The last step is to validate that the “dbt-fabric” adapter has been installed in the environment.  The image below shows our configuration is complete.

Deploy Fabric Warehouse

In the past, we had to use REST APIs to specify the collation of the warehouse at deployment time.  Microsoft has recently added the ability to specify the warehouse collation at the workspace level.  Please use the gear icon to open the workspace settings and select the Data Warehouse section.  We can specify whether the database is case sensitive or case insensitive.

Use the add button to deploy a new Fabric object.  In our case, we want to create a new warehouse named “ws_ssc_articles”.

We can use the Fabric explorer to see that an empty warehouse has been deployed.

The Fabric objects are listed under the workspace.  Select the warehouse, right-click and find the properties panel.  We want to capture the SQL connection string for the endpoint.

In the next section, we will connect to the warehouse with SSMS and deploy a sample table.  This will ensure that our user has the correct rights.

Test Warehouse Access

The quickest way to evaluate the access rights to the warehouse is to use SQL Server Management Studio.  The user robin@craftydba.com has been given administrative rights to the workspace.

The eleven-line program creates a new table called “tbl_primes” and loads it with three records.  The last step is to display the data within the table.

Next, let us review the database schema that we are going to deploy.

Chinook Database Schema

A quick search of the internet for an entity relationship diagram shows that SQLITE uses this database in examples.  The sample database is for a small company that sells music.  All samples in this article will be include at the end of the article as a zip file.  Translating the T-SQL to Fabric SQL was quite easy.  The only issue we had is that the INSERTS statements did not complete after 60 minutes of execution.

I used notepad++ to translation 8 out of the 11 sets of inserts statements into CSV files.  This is a simple removal of the T-SQL INSERT command and converting the values array into a CSV line.  However, three files had difficulties.  The insert statements had partial column listings with many different variations in syntax.  The warehouse columns are set to treat each field as nullable.  This is where Agentic AI can help again.  Part of the prompt engineering text file is show below.  The resulting program is saved as “parser.py”.  The input file, called invoice.sql, is read in and the output file, named invoice.csv, is created.

The performance problem we are having is the fact that we have over twelve thousand statements.  An OLTP database can manage this amount of individual insert operations, whereas an OLAP database cannot.   Each statement results in the creation of a parquet file.  Make sure your user account has both RBAC and ACLs rights for ADLS storage.  I used the Azure portal to upload the eleven CSV files.  These files do not have a header line.

________________________________________

### CHALLENGE
In the text on deploying a Fabric warehouse, what name is given to the new warehouse?

________________________________________

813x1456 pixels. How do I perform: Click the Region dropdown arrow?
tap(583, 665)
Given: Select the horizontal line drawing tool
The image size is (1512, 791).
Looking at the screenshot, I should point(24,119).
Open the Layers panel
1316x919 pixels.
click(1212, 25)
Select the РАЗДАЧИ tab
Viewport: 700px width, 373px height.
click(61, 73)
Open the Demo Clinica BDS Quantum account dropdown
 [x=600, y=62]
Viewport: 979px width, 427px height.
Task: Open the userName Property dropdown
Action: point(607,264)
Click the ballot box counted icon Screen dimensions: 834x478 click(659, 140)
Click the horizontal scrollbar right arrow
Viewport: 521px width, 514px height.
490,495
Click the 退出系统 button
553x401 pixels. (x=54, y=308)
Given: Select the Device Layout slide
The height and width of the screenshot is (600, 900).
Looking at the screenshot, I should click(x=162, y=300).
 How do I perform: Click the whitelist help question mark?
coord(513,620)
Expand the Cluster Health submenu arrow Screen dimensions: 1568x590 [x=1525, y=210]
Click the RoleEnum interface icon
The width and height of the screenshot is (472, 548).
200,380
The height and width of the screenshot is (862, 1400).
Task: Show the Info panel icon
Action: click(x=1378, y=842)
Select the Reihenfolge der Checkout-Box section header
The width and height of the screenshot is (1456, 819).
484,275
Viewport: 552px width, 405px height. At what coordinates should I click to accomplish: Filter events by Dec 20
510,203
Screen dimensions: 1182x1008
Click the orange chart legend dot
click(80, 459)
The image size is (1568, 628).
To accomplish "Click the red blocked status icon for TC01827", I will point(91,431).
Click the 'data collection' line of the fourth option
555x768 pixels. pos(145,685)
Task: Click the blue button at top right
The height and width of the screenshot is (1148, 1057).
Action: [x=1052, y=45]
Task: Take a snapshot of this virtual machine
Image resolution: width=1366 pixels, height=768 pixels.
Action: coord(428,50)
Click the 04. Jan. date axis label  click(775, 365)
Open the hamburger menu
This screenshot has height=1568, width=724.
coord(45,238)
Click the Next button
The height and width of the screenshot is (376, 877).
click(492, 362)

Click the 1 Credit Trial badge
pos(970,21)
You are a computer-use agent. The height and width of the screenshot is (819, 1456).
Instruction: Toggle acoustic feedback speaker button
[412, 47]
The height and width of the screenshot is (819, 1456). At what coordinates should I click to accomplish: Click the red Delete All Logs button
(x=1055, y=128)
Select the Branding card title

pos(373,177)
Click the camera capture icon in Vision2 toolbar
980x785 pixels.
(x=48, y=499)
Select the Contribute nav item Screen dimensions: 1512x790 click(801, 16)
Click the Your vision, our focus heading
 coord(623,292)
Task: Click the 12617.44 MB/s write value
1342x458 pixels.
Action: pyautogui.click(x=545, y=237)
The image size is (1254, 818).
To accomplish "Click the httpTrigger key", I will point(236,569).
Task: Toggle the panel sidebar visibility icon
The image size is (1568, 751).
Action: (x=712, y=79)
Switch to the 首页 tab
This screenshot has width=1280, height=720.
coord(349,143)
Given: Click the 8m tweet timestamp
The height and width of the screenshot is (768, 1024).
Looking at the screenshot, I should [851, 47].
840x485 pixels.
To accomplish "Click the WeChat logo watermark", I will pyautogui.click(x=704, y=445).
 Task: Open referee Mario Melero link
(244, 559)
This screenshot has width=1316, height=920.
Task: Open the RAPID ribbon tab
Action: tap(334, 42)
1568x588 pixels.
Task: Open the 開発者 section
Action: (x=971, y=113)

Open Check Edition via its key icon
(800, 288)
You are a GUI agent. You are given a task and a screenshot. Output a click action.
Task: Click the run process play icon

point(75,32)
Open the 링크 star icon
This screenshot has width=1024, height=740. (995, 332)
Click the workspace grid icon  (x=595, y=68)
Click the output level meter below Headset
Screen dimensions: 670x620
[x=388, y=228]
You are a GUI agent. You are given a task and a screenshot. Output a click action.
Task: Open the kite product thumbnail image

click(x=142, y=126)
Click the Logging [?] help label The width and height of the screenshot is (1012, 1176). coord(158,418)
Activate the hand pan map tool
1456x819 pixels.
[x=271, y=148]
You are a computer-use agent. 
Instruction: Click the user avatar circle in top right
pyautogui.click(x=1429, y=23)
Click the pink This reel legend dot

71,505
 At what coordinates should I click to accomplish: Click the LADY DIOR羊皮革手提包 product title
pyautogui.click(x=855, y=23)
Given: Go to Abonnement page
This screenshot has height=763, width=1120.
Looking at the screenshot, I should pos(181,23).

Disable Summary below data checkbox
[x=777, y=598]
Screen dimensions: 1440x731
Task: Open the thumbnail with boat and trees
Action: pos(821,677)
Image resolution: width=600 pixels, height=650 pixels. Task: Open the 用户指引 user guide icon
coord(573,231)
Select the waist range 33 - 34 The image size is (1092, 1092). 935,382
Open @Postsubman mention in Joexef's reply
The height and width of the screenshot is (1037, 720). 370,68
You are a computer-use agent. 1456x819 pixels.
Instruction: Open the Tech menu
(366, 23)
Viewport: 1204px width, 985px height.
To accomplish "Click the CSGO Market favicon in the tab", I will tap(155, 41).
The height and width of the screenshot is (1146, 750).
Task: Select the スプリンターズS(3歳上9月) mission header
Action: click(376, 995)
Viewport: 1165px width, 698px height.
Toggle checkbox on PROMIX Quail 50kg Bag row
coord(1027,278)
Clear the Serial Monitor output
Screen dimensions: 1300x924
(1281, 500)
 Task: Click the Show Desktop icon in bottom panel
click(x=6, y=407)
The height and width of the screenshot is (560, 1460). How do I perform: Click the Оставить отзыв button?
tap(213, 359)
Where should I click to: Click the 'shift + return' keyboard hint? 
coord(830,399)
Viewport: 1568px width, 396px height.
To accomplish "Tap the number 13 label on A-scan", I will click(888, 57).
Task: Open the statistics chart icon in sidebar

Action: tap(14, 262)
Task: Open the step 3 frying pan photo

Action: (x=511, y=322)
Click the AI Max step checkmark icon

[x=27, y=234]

________________________________________

### SOLVED PROBLEM
ws_ssc_articles